Source: Journal of Science Teacher Education, Volume 24, Issue 5, August 2013, p. 811-832.
(Reviewed by the Portal Team)
This study aimed to investigate the influence of an integrated experiential learning and action research project on preservice science teachers’ developing ideas about science teaching, learning, and action research itself.
The author utilized a qualitative, interpretive, case study methodology.
The participants were 10 master’s degree students in secondary science education, at a large public university in the southeastern United States.The students were engaged in both service learning and action research as an integral part of the class including in-class work, outside of class work, course assignments, and grading.
Data included pre- and post-questionnaires, reflective journals, and final project written reports. Additionally, three of the 10 were selected for in-depth profiles to present in this article.
The data indicated that all 10 participants gained enhanced understandings of children as diverse learners and the importance of prior knowledge in science learning. The students also identified growth in their understanding of topics including how to more effectively use questions, conduct hands-on activities, and conduct action research.
Shifts in thinking were observed for two of the in-depth case study students, while one, showed little change.
One student took a route that explored the elements of science knowledge construction including the importance of alternative conceptions, reasoning, and making new connections to the knowledge base. The active and immersive nature of the service learning/action research project appeared to extend these understandings for her in a way that discussions and videos in the classroom might not have done.
The other student, also, observed first hand a theme that is often discussed in university classes; middle school children assume gender roles in science. He expressed his surprise at this finding, indicating that he gained new insights about the congruence between research literature and his own data collection. His data suggest that he became inspired to create a more gender-inclusive science classroom.
The contrasting case of third student, however, indicated that students need to have a disposition of openness to learning from these activities and be prepared to make connections among experiences for deeper learning to occur. Confident that she understood older learners and the research process already, her’s learning appeared to be more superficial and limited in scope.
The data suggest the third student may have had excellent experiences with the lecture/laboratory teaching mode of university biology and held it in high esteem as a model for teaching science. The other two students on the other hand appeared to be genuinely interested in how children respond to science instruction, and thus, took the opportunities in the course to ponder and analyze the meaning of various social interactions to build their beliefs.
The results of the current study suggest that action research may be one avenue in which preservice teachers can collect performance data with their students to better understand the distinction between engagement and the attainment of learning outcomes.
The results indicate that experiential learning combined with action research might provide fruitful opportunities for learning. In addition to the advantages of informal science settings previously cited, including freedom from curriculum and testing constraints, working with small groups of children, and freedom from mentor teacher agendas, informal settings can provide spaces for experimenting with ‘‘focused aspects’’ of teaching.
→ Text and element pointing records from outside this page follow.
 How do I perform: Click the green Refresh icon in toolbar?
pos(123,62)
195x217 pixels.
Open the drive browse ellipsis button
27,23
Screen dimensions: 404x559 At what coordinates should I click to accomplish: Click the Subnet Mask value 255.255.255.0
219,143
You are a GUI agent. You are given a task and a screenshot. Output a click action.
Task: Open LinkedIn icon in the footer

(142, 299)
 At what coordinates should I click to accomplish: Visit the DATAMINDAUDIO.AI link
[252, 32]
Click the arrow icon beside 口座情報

While these focused aspects of teaching could be provided by an instructor, in this study, they were shaped by the preservice teachers’ own action research questions.
The author recommends that teacher educators incorporate more experiential learning opportunities into science teacher preparation.
Second, methods class instructors should allow students to determine their own action research questions gives them a better understanding of how to conduct action research in the future. The author considers action researchas the key for the development of dialogic learning in this study which added to the richness and meaning of the course assignments for the students.